Iowa meatpacking town fears impact of federal cuts

Iowa meatpacking town worries about threat of production shutdown under inspector furloughs

COLUMBUS JUNCTION, Iowa (AP) -- Automatic federal budget reductions set to take effect Friday could fall like a meat ax on the small Iowa town of Columbus Junction, where a sprawling Tyson Foods hog processing plant dominates the economy.

The White House has warned that 6,300 meat and poultry plants could slow production or temporarily shut down under the across-the-board cuts, which may force U.S. Department of Agriculture to furlough meat inspectors for up to 15 days through Sept. 30. By law, those plants cannot operate without Food Safety and Inspection Service workers present to ensure products are safe for consumption.

Critics say the warnings of shutdowns are exaggerated and their likelihood is slim. But if they happen, the pain would disproportionately hurt meatpacking towns such as Columbus Junction, a hardscrabble city of 1,900 in southeastern Iowa that has long been driven by the gritty business of turning Iowa's nation-leading hog population into food.

Many of the plant's 1,200 workers, including sizable communities of Latinos and Chin refugees from Myanmar, would temporarily lose income from jobs that start at roughly $13 per hour slaughtering hogs and converting carcasses into products such as hams and tenderloins. The ethnic stores and restaurants, shops and gas stations would lose customers. Farmers who sell more than $400 million per year in hogs to the plant could be forced to keep them longer than they were expecting, driving up feed prices and cutting into profits.

"Oh my God. I don't want to think about it. That's going to affect the little businesses like us," said Griceli Amigon, 45, owner of Rey de Reyes, a downtown Mexican grocery store where avocados were on sale for 99 cents. "I'm in shock. If this happens, I don't know how we're going to survive."

Amigon said 95 percent of her customers work at the Tyson plant, including her brother-in-law, and many of them do not have savings. She said she fears that means her store's meat and vegetable products would go bad during a temporary plant shutdown because no one would purchase them.

"I'm going to pray nothing happens," she said.

At his desk in City Hall, Mayor Daniel Wilson dismisses the warning as a scare tactic by USDA Secretary Tom Vilsack, a former Iowa governor who got his start in politics as mayor of Mount Pleasant, 30 miles down the road. He said Vilsack knows the area well — and should stop scaring residents in the low-income, sparsely-populated region, many of whom live paycheck to paycheck. The plant's annual payroll is about $36 million.

"I know what the posturing is all about. But realistically, let's not scare people by talking about shutting down the food supply or shutting down the plants. You've got a lot of hard-working people here," Wilson said. "I don't think those tactics are helpful to us on a local level. If there's reductions, let's talk about small steps rather than the worst-case scenario."

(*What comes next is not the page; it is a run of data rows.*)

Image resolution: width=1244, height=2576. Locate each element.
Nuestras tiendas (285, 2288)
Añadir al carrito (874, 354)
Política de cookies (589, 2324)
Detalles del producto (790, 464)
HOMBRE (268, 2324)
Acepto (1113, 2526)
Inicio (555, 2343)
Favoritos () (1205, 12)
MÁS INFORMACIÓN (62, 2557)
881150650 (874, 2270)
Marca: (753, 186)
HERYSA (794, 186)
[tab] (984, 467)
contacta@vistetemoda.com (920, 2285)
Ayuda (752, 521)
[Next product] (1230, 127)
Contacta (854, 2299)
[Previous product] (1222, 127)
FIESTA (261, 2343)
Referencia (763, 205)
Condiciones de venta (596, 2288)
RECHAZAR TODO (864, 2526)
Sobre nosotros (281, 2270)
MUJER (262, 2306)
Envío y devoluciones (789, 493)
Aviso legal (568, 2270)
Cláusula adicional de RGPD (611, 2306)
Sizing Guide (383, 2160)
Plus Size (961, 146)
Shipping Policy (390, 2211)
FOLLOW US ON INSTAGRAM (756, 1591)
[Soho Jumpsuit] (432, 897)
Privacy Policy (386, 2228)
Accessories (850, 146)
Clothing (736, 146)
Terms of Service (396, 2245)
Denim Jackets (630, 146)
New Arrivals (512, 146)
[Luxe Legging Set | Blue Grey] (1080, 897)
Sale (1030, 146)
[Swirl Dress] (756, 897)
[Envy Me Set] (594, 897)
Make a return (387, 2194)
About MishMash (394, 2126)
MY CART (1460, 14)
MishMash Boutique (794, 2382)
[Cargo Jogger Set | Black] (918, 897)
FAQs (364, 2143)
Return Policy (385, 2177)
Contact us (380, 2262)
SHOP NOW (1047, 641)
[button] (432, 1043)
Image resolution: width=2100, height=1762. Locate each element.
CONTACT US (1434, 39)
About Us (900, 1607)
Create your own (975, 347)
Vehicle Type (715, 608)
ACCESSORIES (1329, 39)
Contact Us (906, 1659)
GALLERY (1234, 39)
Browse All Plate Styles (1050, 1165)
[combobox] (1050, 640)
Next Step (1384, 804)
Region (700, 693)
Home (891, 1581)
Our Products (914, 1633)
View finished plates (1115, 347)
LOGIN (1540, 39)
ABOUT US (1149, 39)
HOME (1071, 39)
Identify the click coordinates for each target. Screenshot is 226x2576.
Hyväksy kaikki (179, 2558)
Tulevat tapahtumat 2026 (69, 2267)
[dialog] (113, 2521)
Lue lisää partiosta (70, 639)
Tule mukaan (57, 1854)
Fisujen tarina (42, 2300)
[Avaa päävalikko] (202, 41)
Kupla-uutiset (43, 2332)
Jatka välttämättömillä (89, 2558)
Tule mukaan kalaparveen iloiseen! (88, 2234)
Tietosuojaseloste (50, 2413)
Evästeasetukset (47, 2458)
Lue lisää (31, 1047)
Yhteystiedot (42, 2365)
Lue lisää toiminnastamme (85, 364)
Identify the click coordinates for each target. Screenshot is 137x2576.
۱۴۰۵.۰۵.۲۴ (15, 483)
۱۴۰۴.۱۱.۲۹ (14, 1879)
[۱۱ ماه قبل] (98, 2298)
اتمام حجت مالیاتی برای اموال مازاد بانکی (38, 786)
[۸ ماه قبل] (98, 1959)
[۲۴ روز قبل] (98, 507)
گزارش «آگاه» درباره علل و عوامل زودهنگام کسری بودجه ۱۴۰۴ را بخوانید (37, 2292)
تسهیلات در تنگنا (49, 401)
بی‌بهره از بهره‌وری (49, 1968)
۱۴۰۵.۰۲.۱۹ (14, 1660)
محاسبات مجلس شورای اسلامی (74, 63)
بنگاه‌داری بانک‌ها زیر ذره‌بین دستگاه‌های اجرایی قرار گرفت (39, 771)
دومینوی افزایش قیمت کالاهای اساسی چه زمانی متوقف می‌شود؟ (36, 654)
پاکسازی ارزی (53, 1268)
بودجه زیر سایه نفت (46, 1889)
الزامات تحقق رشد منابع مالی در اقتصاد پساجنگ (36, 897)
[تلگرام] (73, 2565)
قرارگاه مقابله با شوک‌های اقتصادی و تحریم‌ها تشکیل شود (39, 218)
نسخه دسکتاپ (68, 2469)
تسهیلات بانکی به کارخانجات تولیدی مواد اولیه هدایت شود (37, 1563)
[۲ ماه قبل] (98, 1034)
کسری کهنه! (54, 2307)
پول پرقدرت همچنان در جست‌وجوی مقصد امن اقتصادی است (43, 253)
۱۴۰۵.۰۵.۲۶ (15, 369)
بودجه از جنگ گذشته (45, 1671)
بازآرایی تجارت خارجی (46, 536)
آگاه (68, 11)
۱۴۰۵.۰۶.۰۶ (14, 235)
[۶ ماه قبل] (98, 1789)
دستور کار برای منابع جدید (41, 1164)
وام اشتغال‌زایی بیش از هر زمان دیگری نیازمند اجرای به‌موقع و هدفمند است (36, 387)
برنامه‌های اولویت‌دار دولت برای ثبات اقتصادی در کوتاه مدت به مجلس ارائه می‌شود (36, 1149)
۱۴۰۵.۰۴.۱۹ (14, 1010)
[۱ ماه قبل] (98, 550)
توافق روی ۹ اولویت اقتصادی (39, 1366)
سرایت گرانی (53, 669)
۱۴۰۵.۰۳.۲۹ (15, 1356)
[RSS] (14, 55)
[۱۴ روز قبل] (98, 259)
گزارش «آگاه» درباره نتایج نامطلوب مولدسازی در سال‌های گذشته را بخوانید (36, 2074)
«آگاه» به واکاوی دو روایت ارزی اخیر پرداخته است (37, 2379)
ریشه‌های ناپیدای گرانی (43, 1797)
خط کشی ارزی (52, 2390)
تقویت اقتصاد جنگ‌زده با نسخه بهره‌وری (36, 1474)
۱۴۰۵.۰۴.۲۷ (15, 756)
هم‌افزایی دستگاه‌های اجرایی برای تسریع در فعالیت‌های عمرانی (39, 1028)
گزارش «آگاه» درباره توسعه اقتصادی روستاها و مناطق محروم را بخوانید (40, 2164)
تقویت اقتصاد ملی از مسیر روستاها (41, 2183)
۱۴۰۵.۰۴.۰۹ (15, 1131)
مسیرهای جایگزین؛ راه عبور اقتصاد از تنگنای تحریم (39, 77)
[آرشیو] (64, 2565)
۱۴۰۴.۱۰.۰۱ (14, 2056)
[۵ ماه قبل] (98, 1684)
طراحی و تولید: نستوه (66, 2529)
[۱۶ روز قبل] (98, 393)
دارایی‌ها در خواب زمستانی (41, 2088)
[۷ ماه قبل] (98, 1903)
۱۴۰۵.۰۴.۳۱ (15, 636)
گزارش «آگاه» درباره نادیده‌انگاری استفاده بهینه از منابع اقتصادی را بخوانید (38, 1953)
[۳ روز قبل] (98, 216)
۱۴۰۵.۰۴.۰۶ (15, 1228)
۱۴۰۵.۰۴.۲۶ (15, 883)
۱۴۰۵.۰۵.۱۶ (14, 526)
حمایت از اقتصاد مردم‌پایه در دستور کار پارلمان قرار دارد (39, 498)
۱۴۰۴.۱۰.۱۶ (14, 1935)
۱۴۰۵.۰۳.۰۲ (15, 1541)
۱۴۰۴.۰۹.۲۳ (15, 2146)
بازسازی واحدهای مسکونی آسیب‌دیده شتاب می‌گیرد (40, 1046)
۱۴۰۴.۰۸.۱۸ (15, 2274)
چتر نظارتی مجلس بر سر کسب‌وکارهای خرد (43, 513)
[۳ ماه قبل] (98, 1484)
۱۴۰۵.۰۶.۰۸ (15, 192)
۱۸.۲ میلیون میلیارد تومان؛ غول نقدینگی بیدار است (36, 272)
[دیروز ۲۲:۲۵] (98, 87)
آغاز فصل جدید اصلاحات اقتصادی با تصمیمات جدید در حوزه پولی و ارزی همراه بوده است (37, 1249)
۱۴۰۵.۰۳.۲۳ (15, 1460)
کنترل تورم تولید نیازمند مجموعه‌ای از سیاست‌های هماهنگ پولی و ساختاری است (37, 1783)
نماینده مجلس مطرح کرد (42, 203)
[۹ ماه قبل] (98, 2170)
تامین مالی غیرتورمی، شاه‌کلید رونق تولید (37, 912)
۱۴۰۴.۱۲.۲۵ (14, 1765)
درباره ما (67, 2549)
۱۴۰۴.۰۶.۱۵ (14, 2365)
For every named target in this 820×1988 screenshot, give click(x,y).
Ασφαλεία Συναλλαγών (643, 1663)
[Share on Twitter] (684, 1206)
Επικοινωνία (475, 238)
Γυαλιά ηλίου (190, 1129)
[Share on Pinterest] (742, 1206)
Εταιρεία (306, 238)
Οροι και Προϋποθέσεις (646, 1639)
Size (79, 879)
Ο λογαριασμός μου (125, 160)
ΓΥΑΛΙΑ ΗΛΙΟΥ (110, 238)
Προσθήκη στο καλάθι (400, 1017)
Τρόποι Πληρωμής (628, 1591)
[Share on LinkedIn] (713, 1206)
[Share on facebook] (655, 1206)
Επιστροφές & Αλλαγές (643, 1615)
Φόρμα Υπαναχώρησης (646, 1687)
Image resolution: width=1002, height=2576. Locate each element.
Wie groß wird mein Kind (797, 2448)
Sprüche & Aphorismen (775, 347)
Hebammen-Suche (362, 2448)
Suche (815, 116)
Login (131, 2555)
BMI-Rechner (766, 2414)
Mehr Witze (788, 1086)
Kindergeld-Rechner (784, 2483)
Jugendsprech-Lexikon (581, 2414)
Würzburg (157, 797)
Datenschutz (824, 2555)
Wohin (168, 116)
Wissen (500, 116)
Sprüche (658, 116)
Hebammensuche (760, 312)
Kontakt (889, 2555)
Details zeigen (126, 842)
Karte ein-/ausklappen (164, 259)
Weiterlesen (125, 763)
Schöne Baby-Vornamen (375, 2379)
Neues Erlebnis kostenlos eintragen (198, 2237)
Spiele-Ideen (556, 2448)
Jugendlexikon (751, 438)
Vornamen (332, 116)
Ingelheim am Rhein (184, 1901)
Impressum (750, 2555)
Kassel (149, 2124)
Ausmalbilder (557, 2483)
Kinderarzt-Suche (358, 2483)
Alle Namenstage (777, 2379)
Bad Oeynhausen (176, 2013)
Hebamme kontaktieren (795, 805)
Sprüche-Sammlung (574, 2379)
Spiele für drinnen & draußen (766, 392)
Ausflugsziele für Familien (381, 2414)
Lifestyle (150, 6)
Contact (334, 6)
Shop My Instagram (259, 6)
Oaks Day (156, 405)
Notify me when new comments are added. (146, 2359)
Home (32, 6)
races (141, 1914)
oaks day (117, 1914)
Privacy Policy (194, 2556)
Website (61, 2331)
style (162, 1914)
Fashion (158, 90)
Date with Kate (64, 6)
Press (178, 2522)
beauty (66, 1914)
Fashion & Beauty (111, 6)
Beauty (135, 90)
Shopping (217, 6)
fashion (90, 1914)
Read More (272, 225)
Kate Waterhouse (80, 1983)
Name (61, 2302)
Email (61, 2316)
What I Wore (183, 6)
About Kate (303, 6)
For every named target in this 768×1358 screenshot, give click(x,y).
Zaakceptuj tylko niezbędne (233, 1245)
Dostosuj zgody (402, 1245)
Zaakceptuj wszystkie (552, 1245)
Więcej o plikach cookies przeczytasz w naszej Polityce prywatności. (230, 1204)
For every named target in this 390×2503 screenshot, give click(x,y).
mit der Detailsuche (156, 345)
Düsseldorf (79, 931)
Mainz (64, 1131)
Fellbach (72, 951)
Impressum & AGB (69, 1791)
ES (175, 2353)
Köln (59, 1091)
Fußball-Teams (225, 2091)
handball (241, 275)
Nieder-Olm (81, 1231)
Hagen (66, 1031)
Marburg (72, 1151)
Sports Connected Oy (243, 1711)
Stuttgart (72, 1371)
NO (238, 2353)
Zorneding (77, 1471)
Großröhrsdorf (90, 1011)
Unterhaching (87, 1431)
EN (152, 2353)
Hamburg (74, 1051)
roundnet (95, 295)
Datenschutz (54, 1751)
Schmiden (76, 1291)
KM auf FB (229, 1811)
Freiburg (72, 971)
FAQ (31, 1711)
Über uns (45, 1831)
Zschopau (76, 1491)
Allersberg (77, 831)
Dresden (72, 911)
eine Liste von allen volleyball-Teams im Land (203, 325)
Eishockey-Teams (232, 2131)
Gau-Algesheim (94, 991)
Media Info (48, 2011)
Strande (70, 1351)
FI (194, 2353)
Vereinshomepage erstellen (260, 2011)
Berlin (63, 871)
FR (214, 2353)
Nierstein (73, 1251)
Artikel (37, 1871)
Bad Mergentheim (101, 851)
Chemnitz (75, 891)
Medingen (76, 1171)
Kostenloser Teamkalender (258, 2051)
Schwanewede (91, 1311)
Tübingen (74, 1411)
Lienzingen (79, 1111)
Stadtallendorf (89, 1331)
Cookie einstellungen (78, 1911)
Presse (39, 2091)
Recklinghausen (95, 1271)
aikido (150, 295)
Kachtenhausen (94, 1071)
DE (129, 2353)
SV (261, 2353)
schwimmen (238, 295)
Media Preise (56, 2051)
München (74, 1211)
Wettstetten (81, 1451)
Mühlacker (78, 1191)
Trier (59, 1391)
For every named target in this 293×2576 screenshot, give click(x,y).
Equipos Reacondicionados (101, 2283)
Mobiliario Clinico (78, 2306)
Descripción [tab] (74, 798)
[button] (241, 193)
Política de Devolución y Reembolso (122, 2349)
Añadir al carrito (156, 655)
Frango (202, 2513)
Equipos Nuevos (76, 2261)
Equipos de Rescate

Vilsack told meat industry officials earlier this month that furloughing inspectors at the nation's meat and poultry plants would be "the least desirable option" for nearly $2 billion in cuts USDA needs to make. But he said he has no other choice to achieve that level of savings because most of the food inspection budget pays for personnel.

Tyson spokesman Gary Mickelson said the company did not want to speculate on the potential impact but was working with its trade association, the American Meat Institute, which is lobbying against furloughs of inspectors.

Barring that outcome, industry officials say USDA should minimize the impact by implementing a rolling furlough so that plants do not have to close. The agency hasn't said how furloughs would be accomplished in coming months. Vilsack has warned it could require plant shutdowns that would cause $10 billion in production losses, $400 million in lost wages and potentially lead to less meat suppliers and higher prices at the grocery store.

A group of senators, including Iowa Republican Chuck Grassley, sent a letter this week asking Vilsack to explain why he could not make enough cuts elsewhere in his budget to prevent furloughs of inspectors. The letter also questioned whether USDA has the legal authority to furlough inspectors, which Vilsack insists it does.

"I find it hard to believe that reductions can't be made elsewhere in the department that don't impact health and safety," Grassley said.

Ronald Birkenholz, spokesman for the Iowa Pork Producers Association, said the issue is causing great uncertainty among Iowa pork producers, who market 30 million hogs per year. He said he spoke this week with producers who sell hogs to the Tyson plant who "don't have a clue" how the furloughs would affect them.

"There's just a lot of unanswered questions at this point as to what this is going to mean for everyone involved," he said.

Wilson, the mayor, said a temporary shutdown would "be a short-term bump in the road" that would squeeze families and local businesses. But he said the cuts would never reach that point if lawmakers get beyond their "disturbing partisanship" and get serious.

At Two Rivers Market near the Tyson plant, clerk Debi Wilson rang up cigarettes and sodas for Tyson workers. She said the impact of a plant shutdown would be devastating.

"This shouldn't be going on. They should have had their act together a long time ago," she said of lawmakers. "Hopefully it doesn't come to pass. But when it comes to the government, I guess we can expect anything these days."